Stored data:

########################################

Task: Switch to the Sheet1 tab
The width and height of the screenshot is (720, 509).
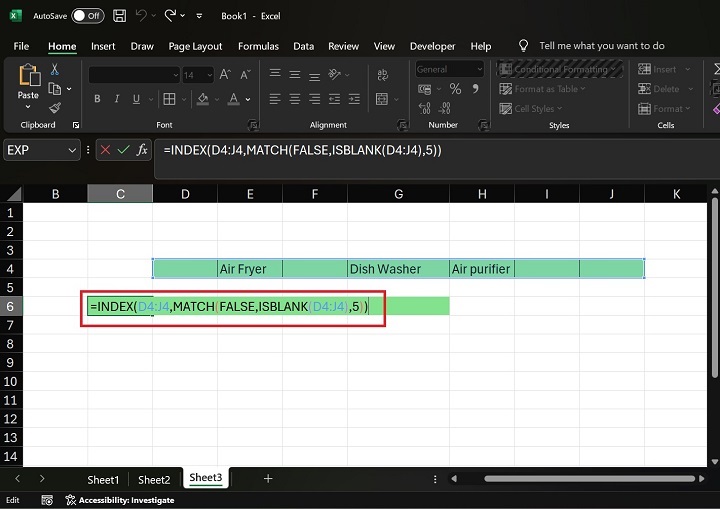Action: (x=103, y=479)

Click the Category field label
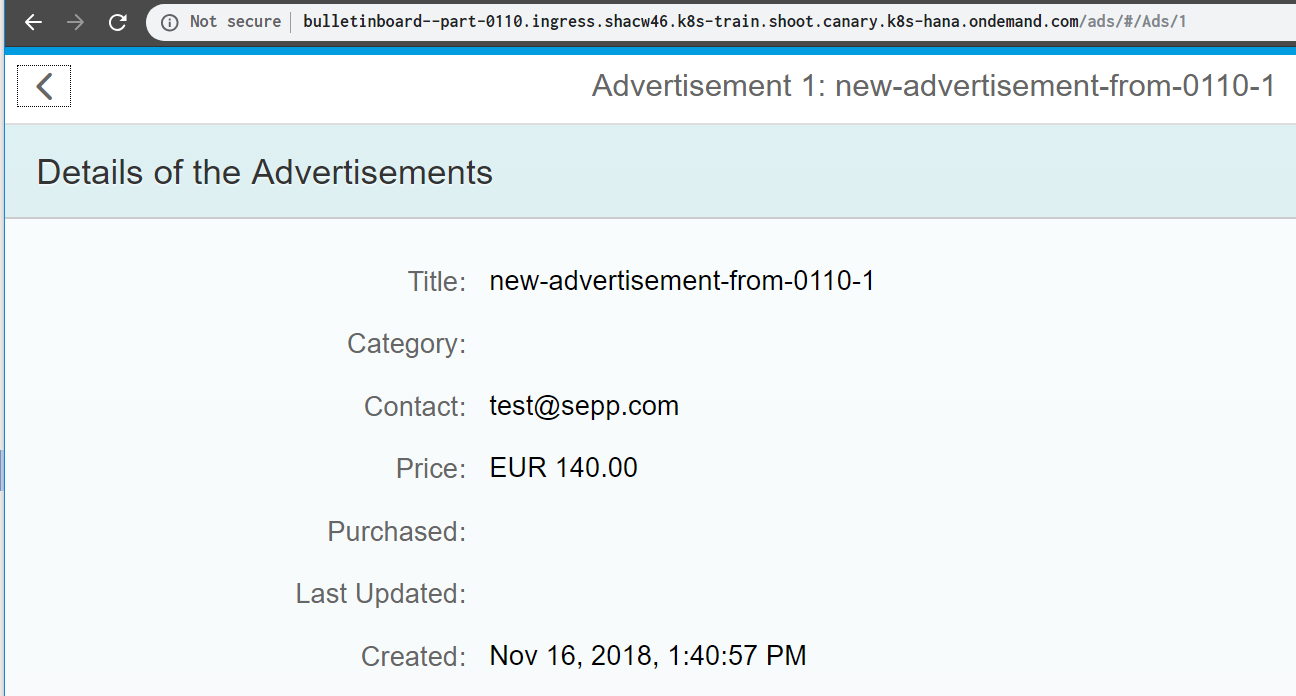click(407, 344)
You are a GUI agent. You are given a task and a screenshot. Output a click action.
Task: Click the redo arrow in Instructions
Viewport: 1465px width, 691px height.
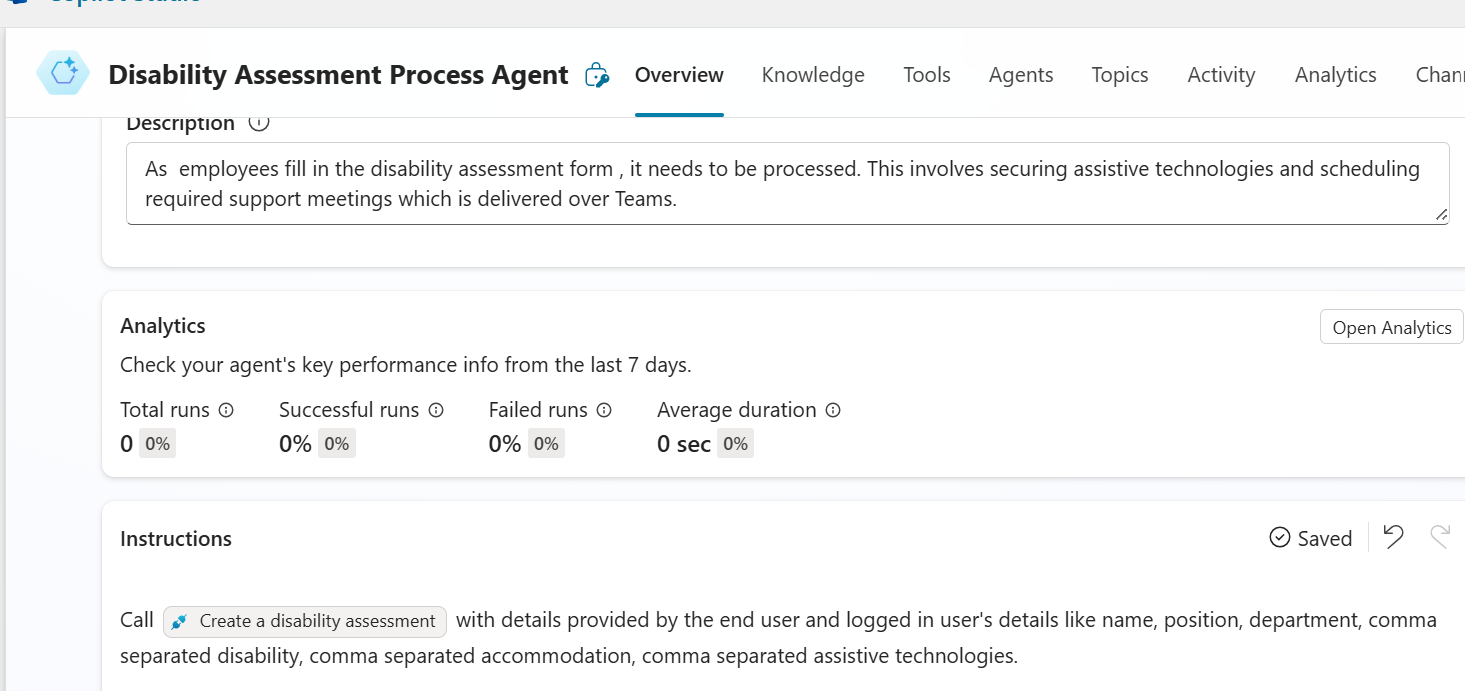coord(1440,538)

########################################

YOUR TASK: Skipping any pictures, copy the line that holds "Task: Click the redo arrow in Instructions" and each line after it through the last line of the records, unchanged, and no other lines.

REPLY:
Task: Click the redo arrow in Instructions
Viewport: 1465px width, 691px height.
coord(1440,538)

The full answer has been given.